## What to produce
Rewrite the items below with every instance of "Health" replaced by "Wellness" and nothing else changed, and leave out the pictures.

begin Input material

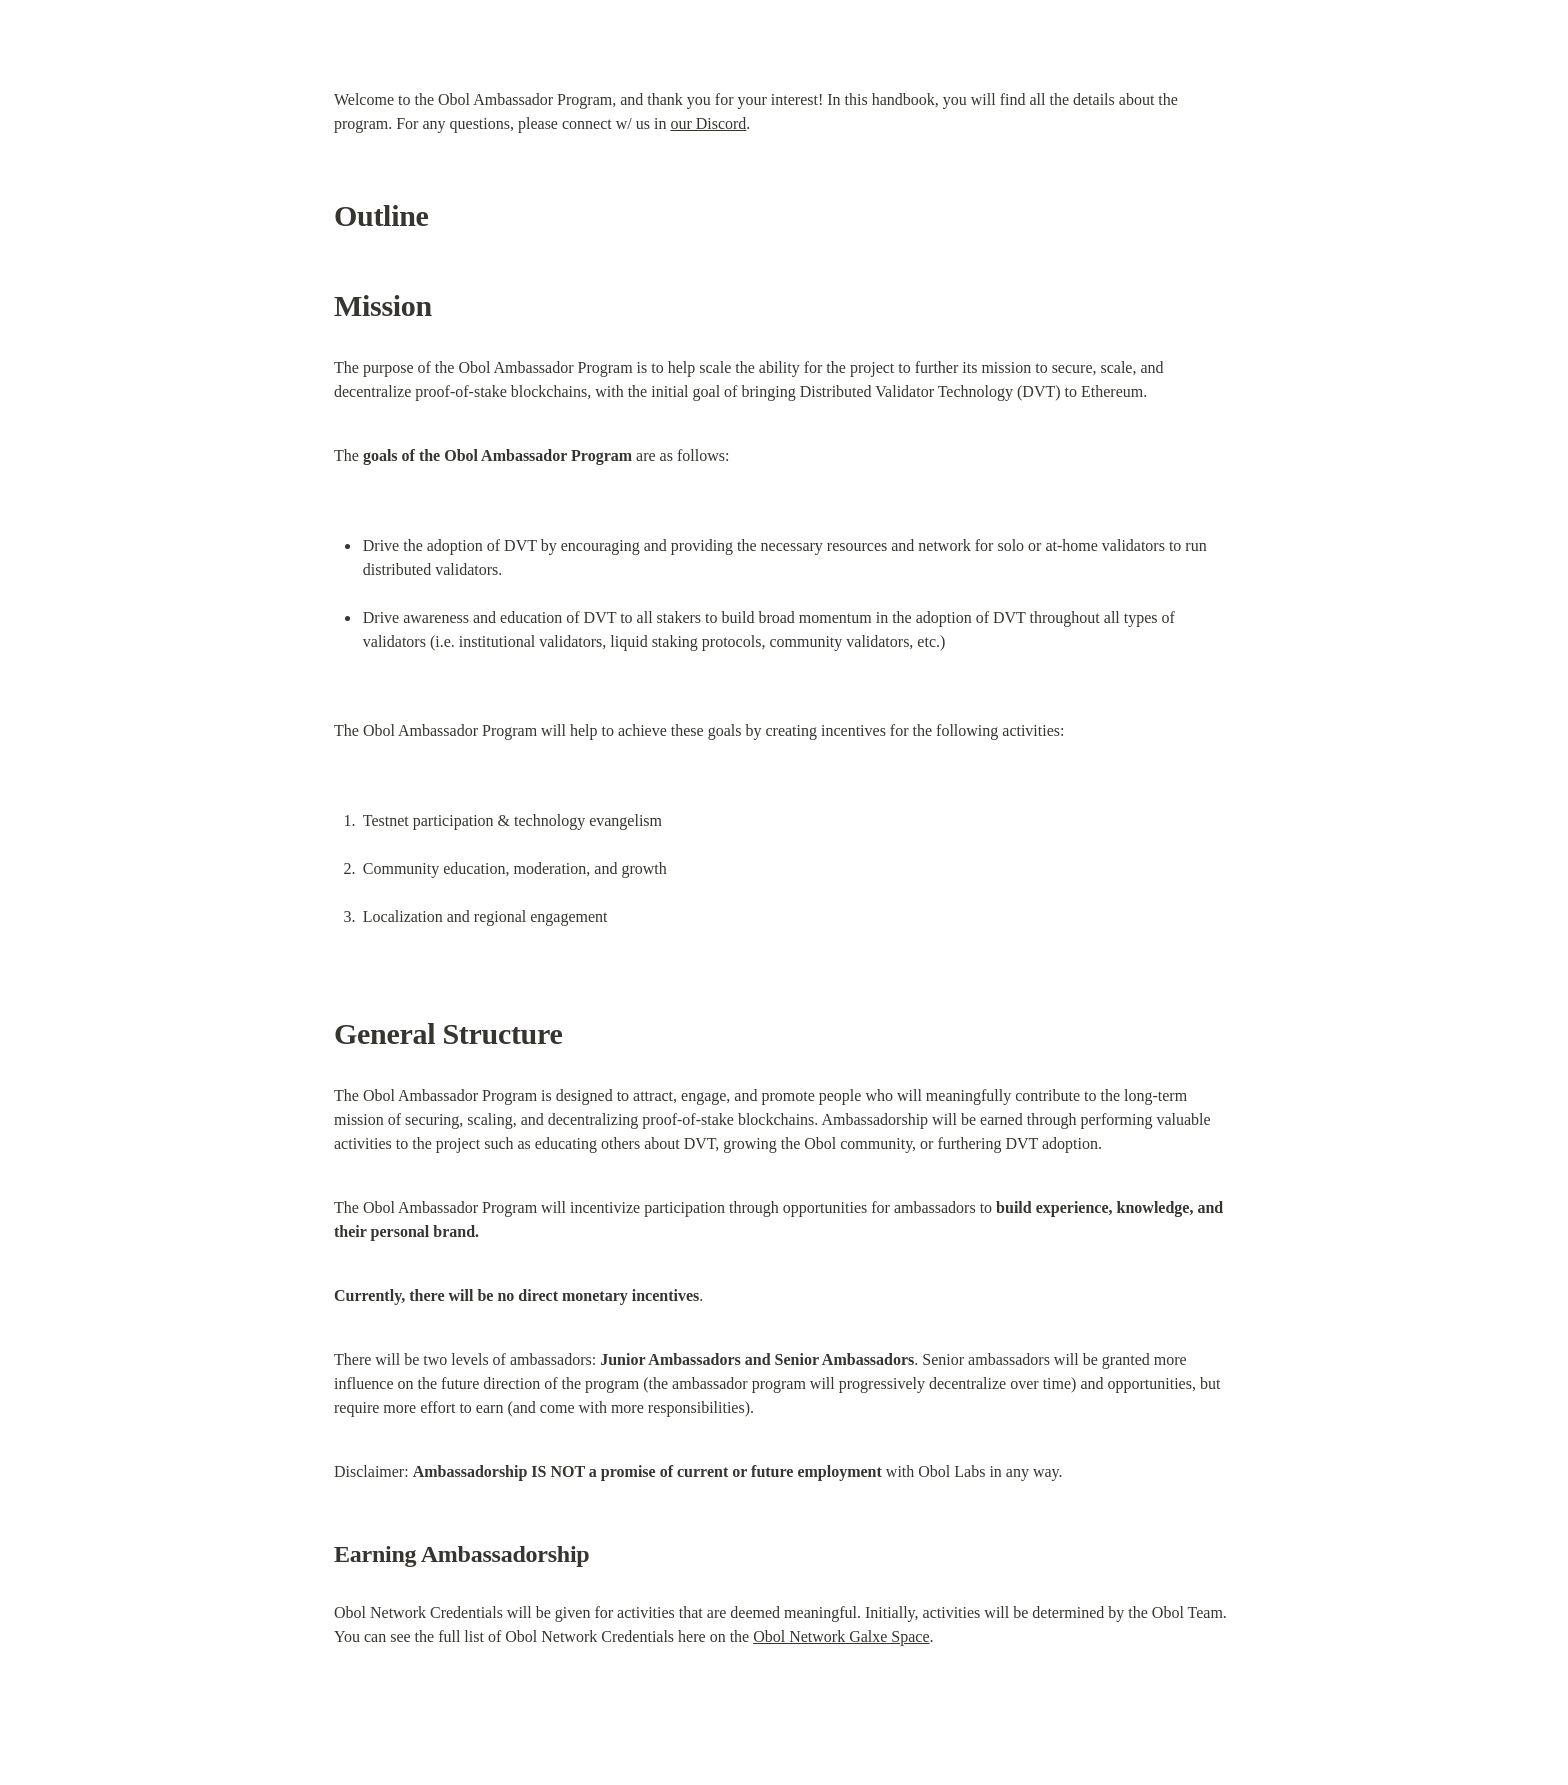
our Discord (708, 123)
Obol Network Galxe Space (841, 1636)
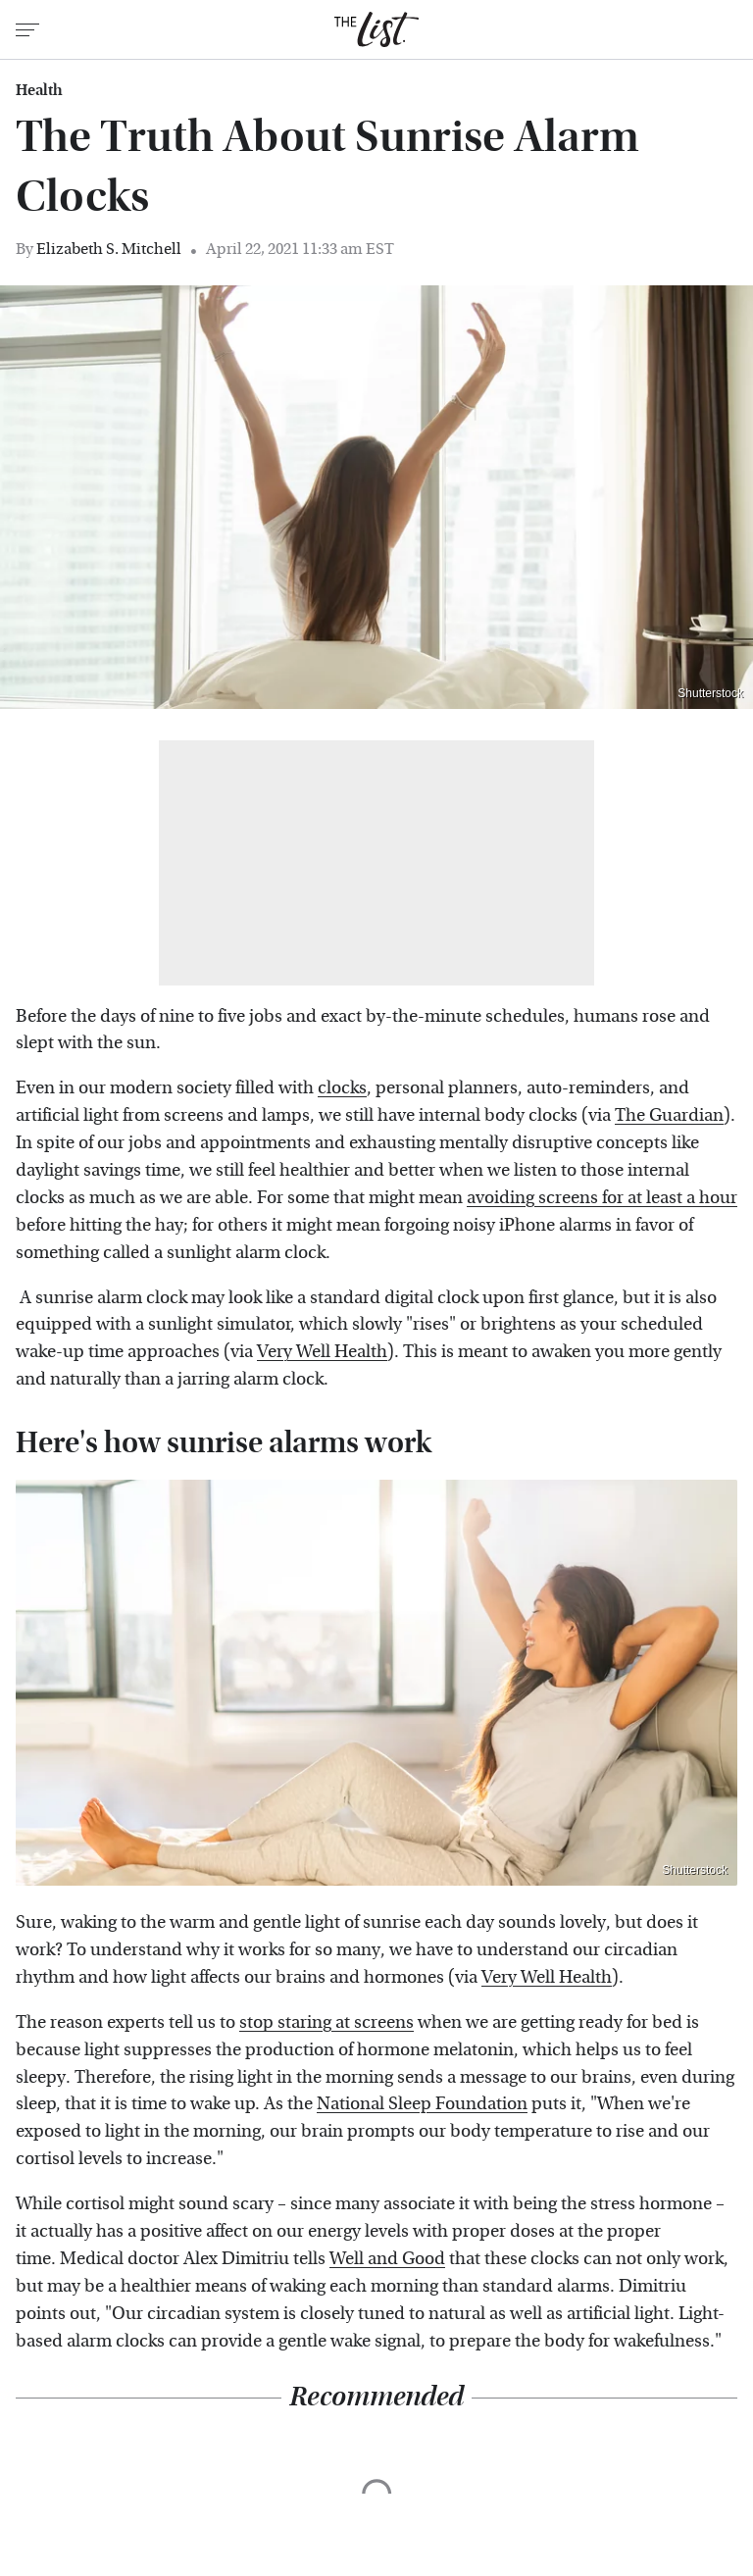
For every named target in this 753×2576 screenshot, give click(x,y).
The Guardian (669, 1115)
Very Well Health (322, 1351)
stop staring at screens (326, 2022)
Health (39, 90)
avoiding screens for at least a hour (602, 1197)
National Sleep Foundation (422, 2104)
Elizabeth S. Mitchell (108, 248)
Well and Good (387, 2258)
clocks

end Input material

## Exercise response
our Discord (708, 123)
Obol Network Galxe Space (841, 1636)
For every named target in this 753×2576 screenshot, give click(x,y).
The Guardian (669, 1115)
Very Well Wellness (322, 1351)
stop staring at screens (326, 2022)
Wellness (39, 90)
avoiding screens for at least a hour (602, 1197)
National Sleep Foundation (422, 2104)
Elizabeth S. Mitchell (108, 248)
Well and Good (387, 2258)
clocks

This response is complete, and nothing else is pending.